_EXERCISE DETAILS_
The pictures do not go in the copy. Reproduce the rest of the entries exactly.

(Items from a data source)
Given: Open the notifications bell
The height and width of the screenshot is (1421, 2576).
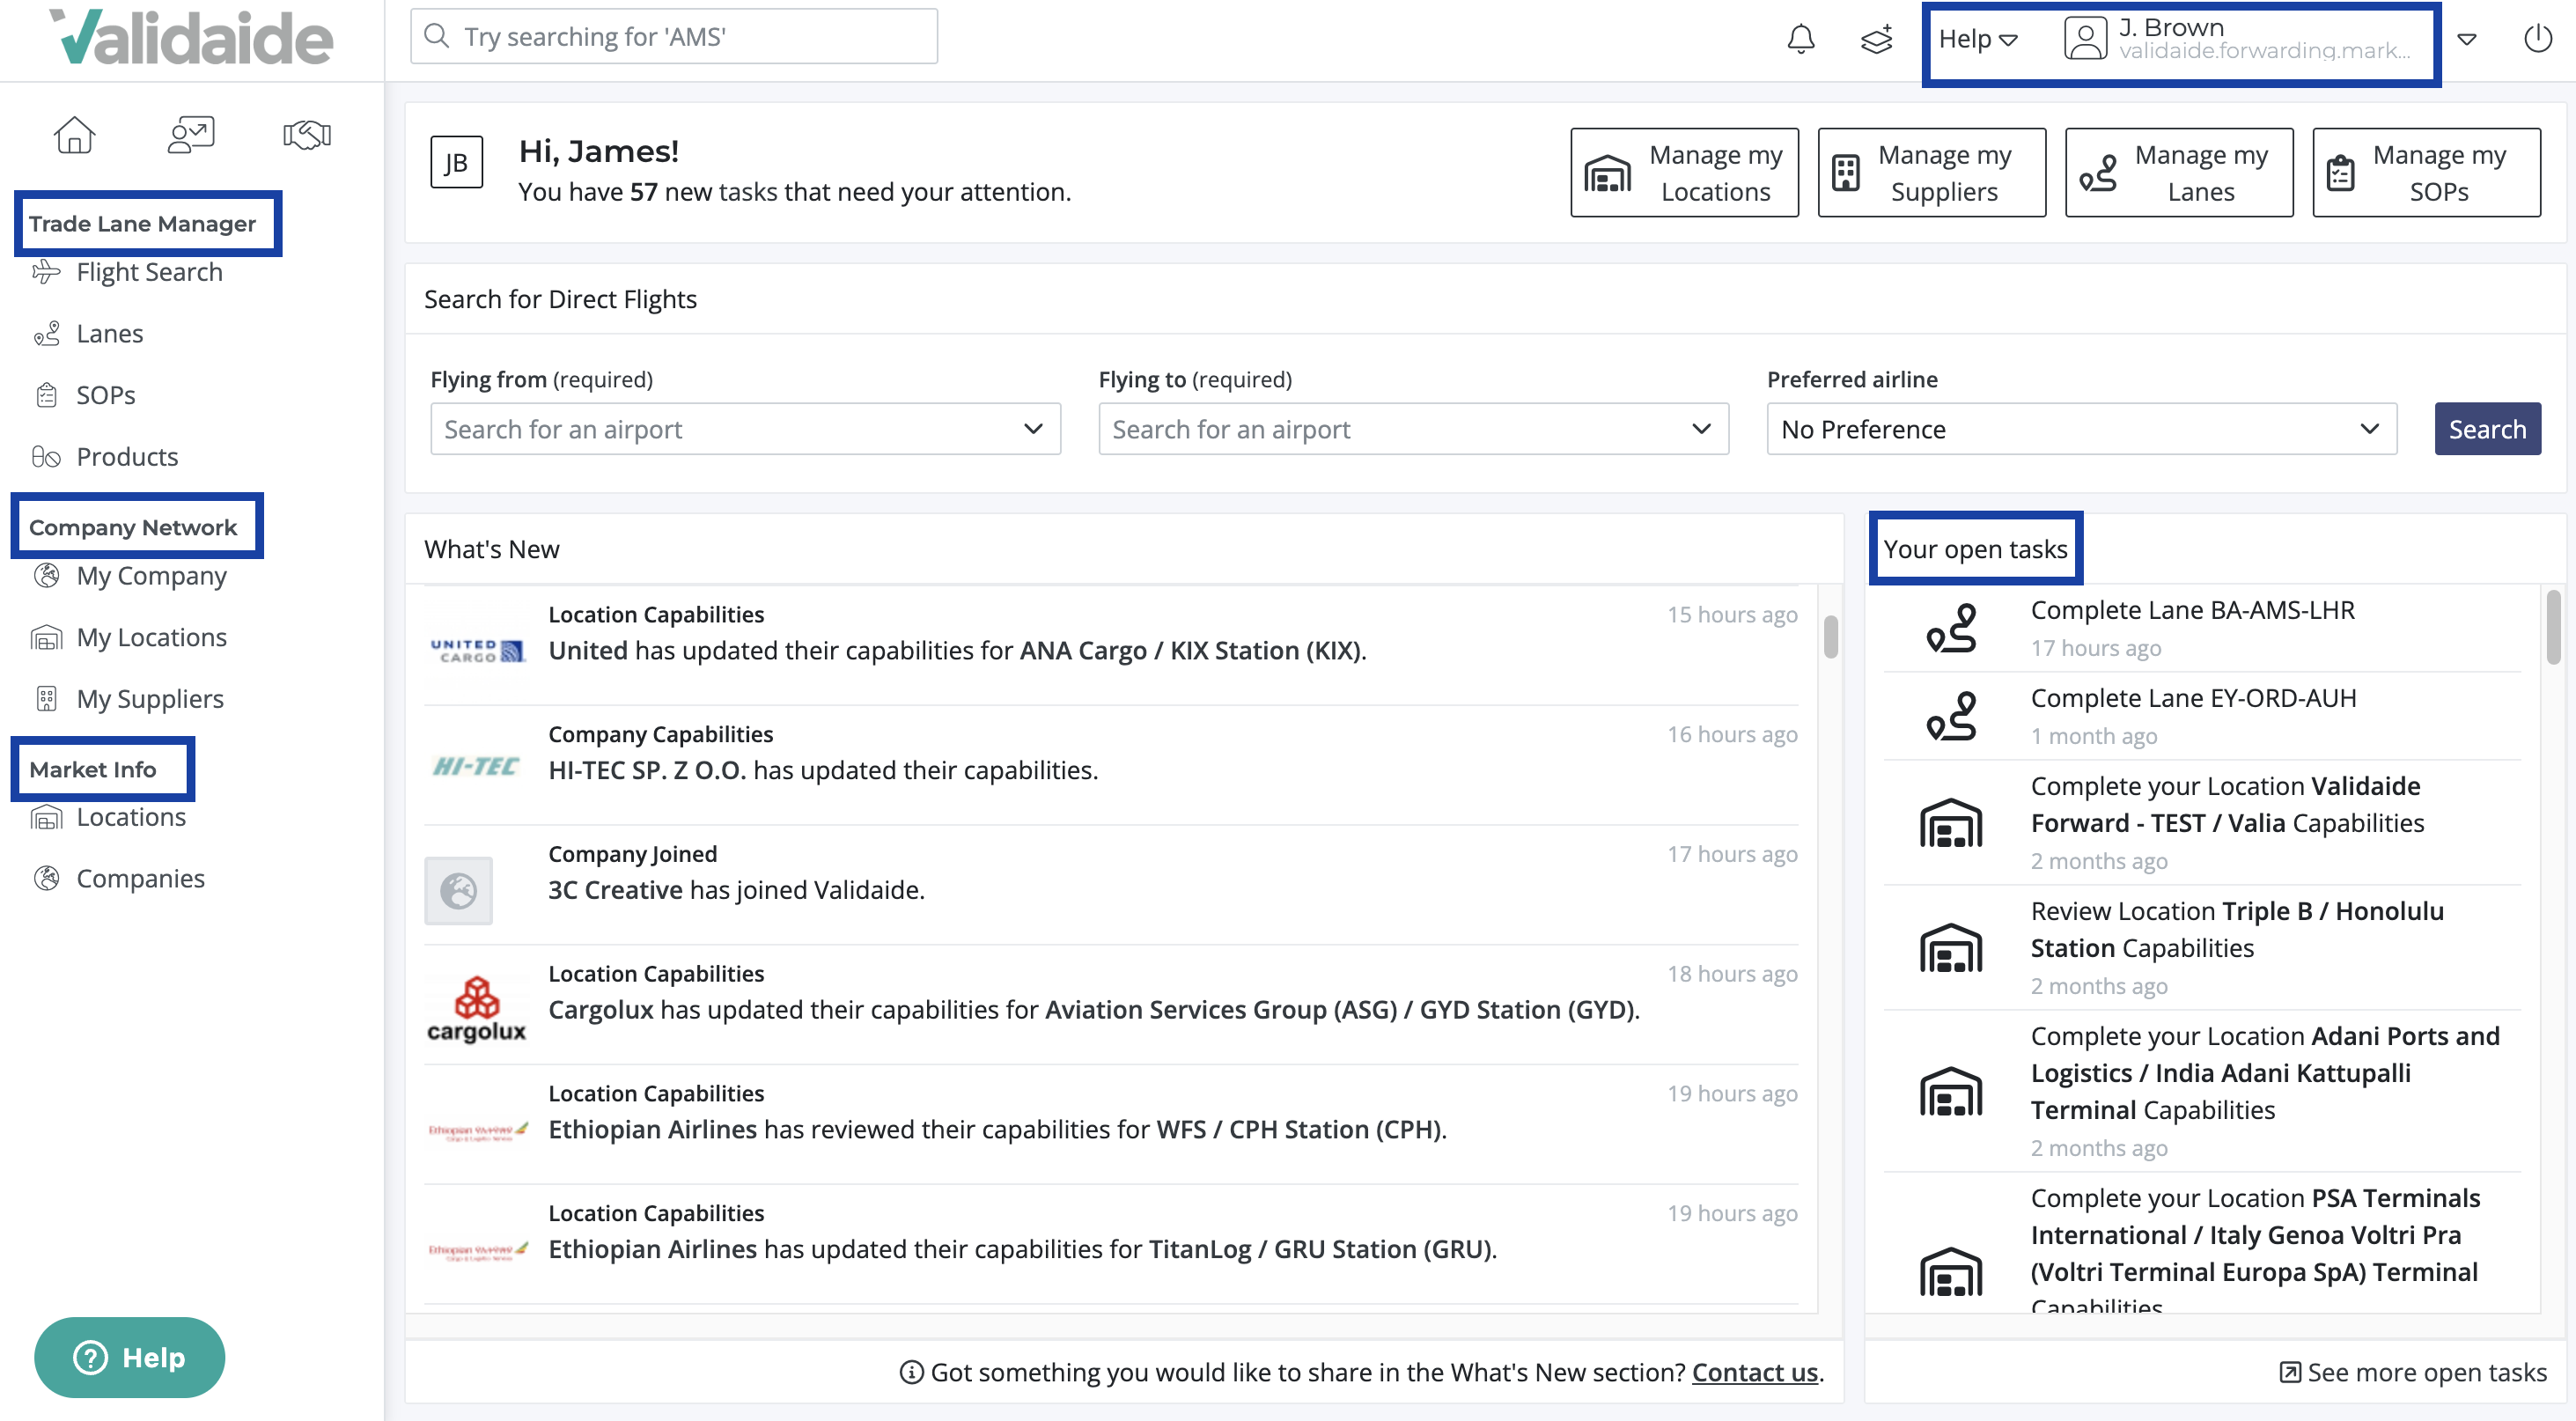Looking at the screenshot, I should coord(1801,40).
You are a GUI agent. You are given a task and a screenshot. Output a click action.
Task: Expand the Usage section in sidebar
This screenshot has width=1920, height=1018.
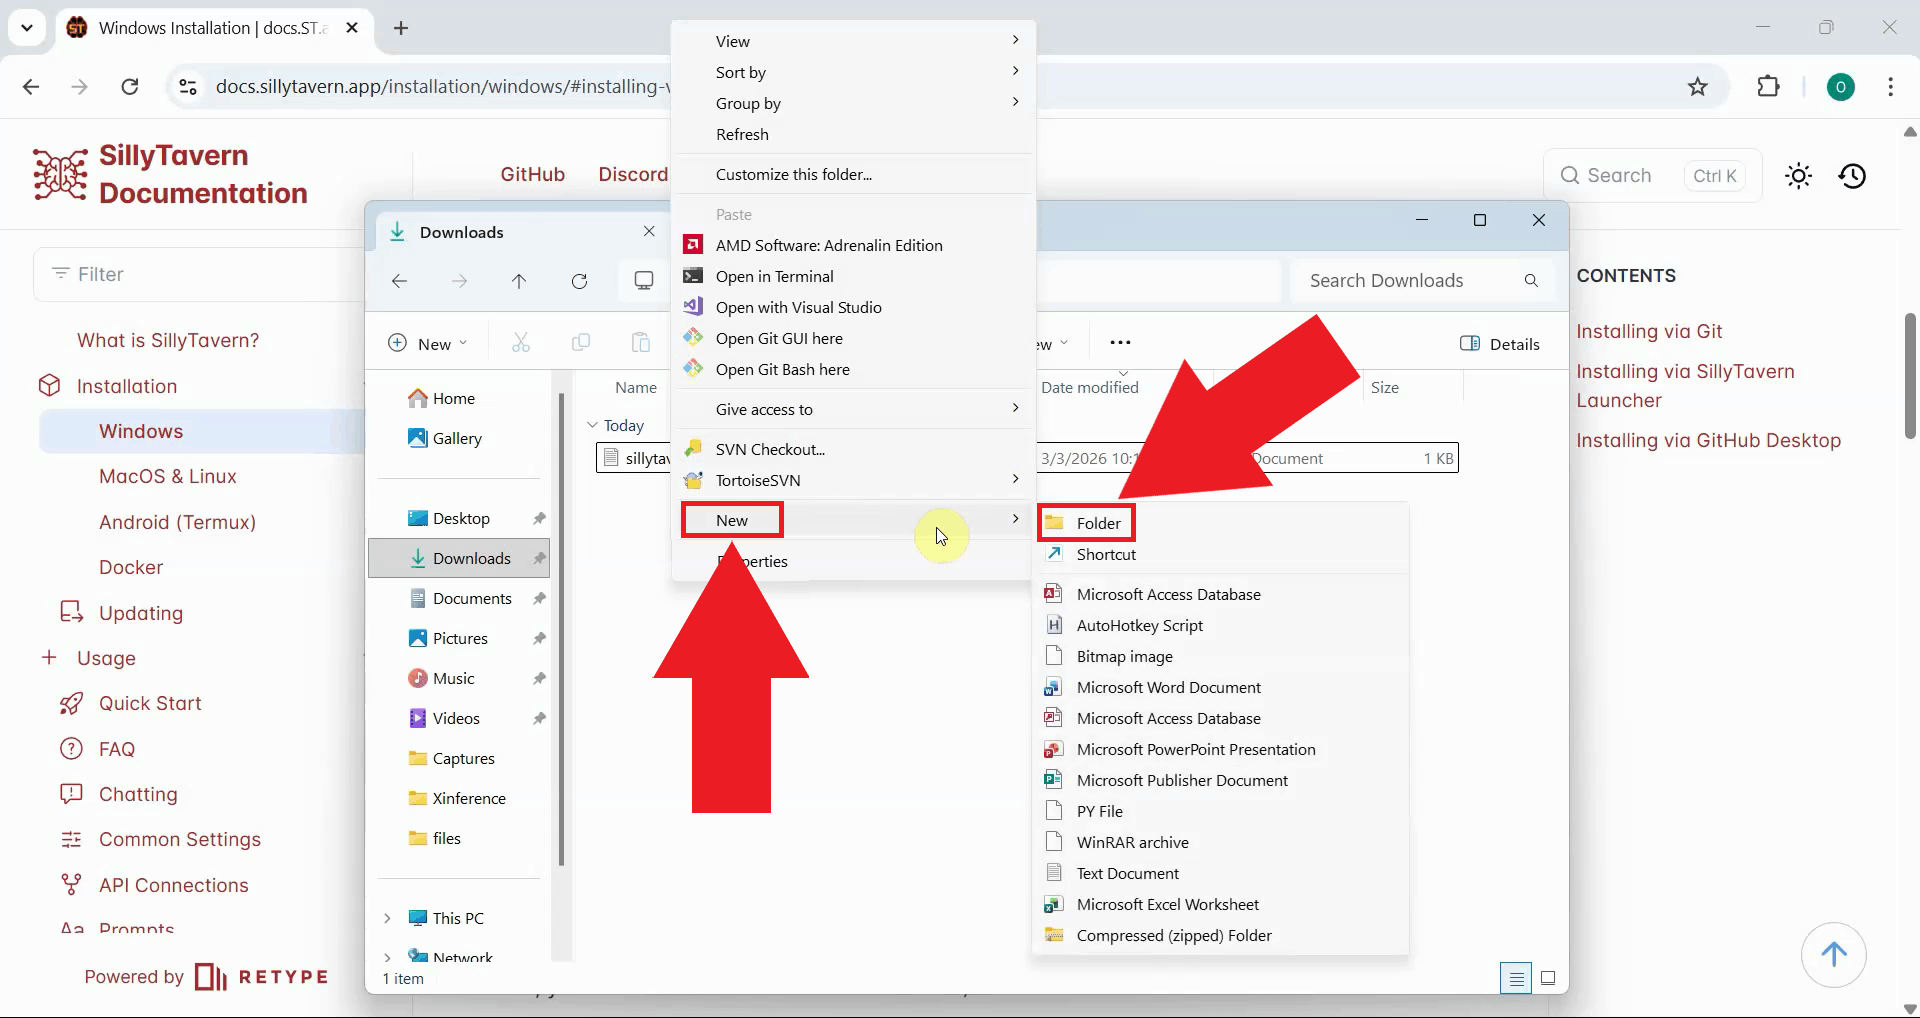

_WORKED SOLUTION_
Given: Open the notifications bell
The height and width of the screenshot is (1421, 2576).
Looking at the screenshot, I should coord(1801,40).
You are a GUI agent. You are given a task and a screenshot. Output a click action.
Task: Expand the Usage section in sidebar
This screenshot has width=1920, height=1018.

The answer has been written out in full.